在她四岁那年的十月二十三日,她被一对夫妇领养,来到一个有爸爸有妈妈的世界。“妈妈”是个挺着大肚子的孕妇,“爸爸”是个看似和蔼可亲的男人。原以为可以过上更快乐的生活,但一切就在隔天瞬间改变。
“妈妈”在隔天生了一个白白胖胖的男婴,也就是阳儿的“弟弟”。“爸爸”、“妈妈”、“爷爷”、“奶奶”以及其他的“亲戚朋友”都到医院拉迎接这个甫出生的“弟弟”。阳儿被彻底冷落在一旁。她不明白为什么没人知道她的存在,但她也为“弟弟”的出世感到兴奋。
“弟弟”生得很可爱,阳儿对着刚出生不久的“弟弟”没有恶意,对她多少也有些姐姐的责任感。可是集万人之宠于一身的“弟弟”在长大后,不断地给阳儿添麻烦,欺负她,陷害她,让她受尽委屈,难过至极。原本已久无忧无虑的她,开始懂得什么叫难过,什么叫哭,什么叫流泪。
“妈妈”的兄弟姐妹很多,很自然的,阳儿的“阿姨”和“舅舅”很多,“表哥”、“表姐”、“表弟”、“表妹”更是不计其数。刚开始的时候,这些“亲戚”对阳儿还算友善;随着时间的流逝,他们对阳儿的态度也有了转变,开始以取笑她为乐。她曾努力说服自己,告诉自己这就是孤儿的宿命,但这个理由似乎太牵强了。

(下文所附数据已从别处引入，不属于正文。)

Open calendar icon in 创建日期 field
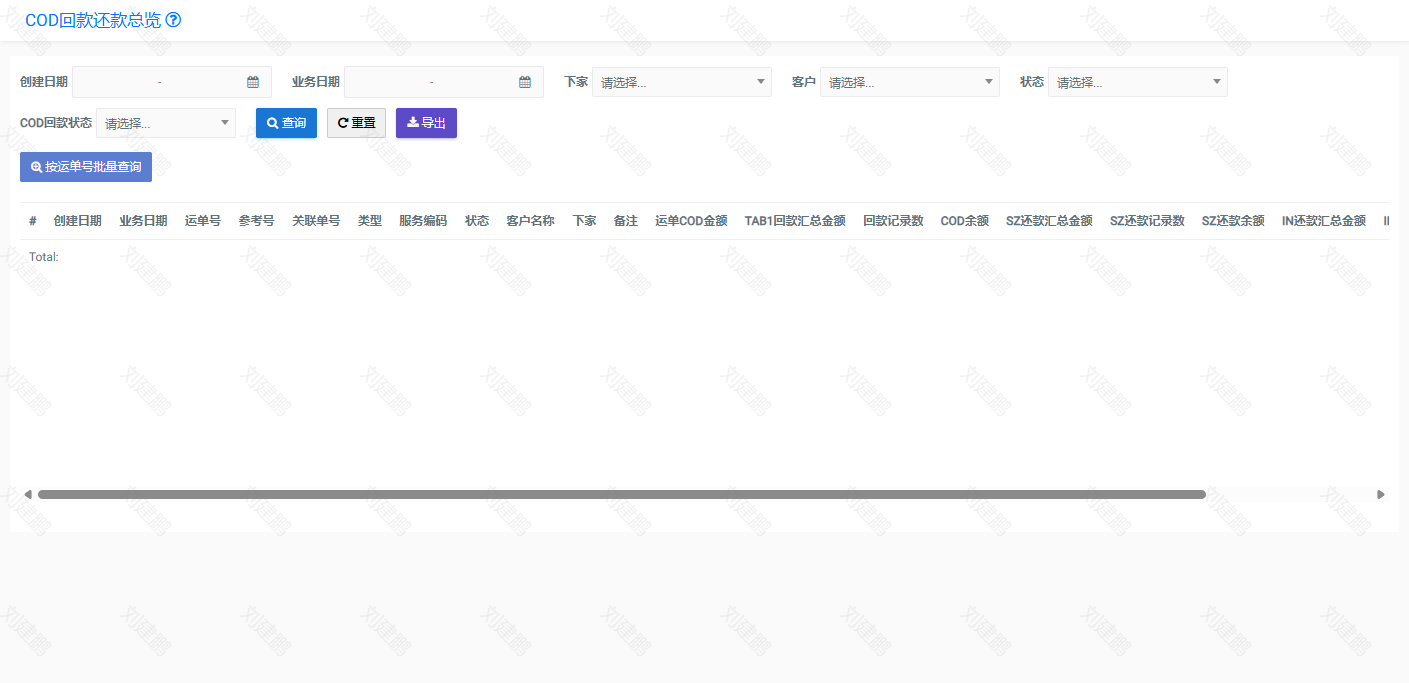1409x683 pixels. (x=253, y=82)
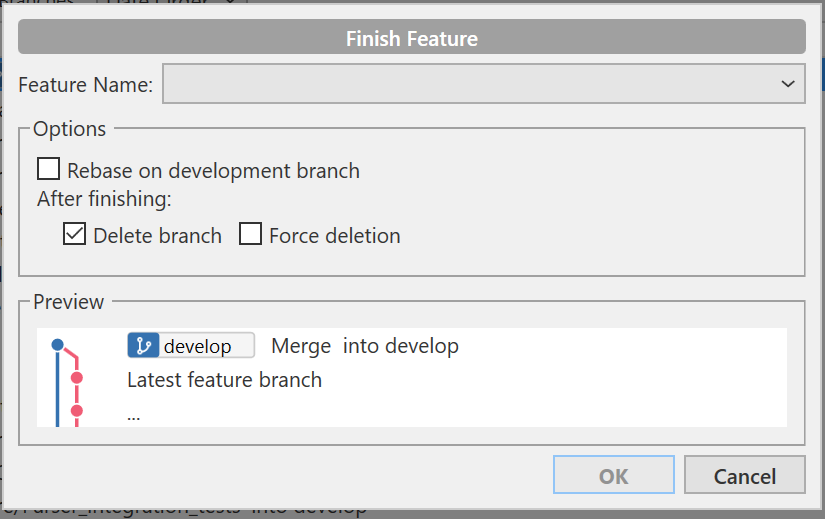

“爸爸”的兄弟姐妹虽然不多,但阳儿的“堂弟”、“堂妹”、“表哥”、“表姐”、“表弟”、“表妹”却也不少。他们对阳儿挺好,但无聊时,对她的冷嘲热讽却也不比“妈妈”那边的“亲戚”来得少。阳儿再次明白什么叫无奈和厌恶。
长大后,阳儿的思想越来越偏激。她原本已经忘了自己曾经是个孤儿,但长大之后的她却一步一步追忆,再度记起自己曾经是个没人要的孤儿。她唯一的安慰就是每晚从厨房的窗口望向后面那间屋子楼上的那一扇窗,那闪亮着灯的窗。她对着那一扇窗流泪,自言自语。是“爸妈”的错吗?好像不是。是阳儿的错吗?也不对。阳儿其实并没有疯掉,她只是对屋后的那一扇窗产生了某种特殊的依赖,就这样而已。在她那不大不小的脑袋,似乎已经认定小时候的院长叔叔和美丽的修女阿姨是她的父母。
当她再次回到孤儿院去探望院长叔叔和修女阿姨的时候,她被告知修女阿姨已经被调走,院长叔叔也出国深造了。小时候认定的“父母”都离开了。阳儿把自己刚从医院领来的医药报告交给在场的修女与现任的院长,托他们一定要教给她小时候的院长叔叔和美丽的修女阿姨。她发现自己的心脏与一般人的不同,一不小心就会出状况……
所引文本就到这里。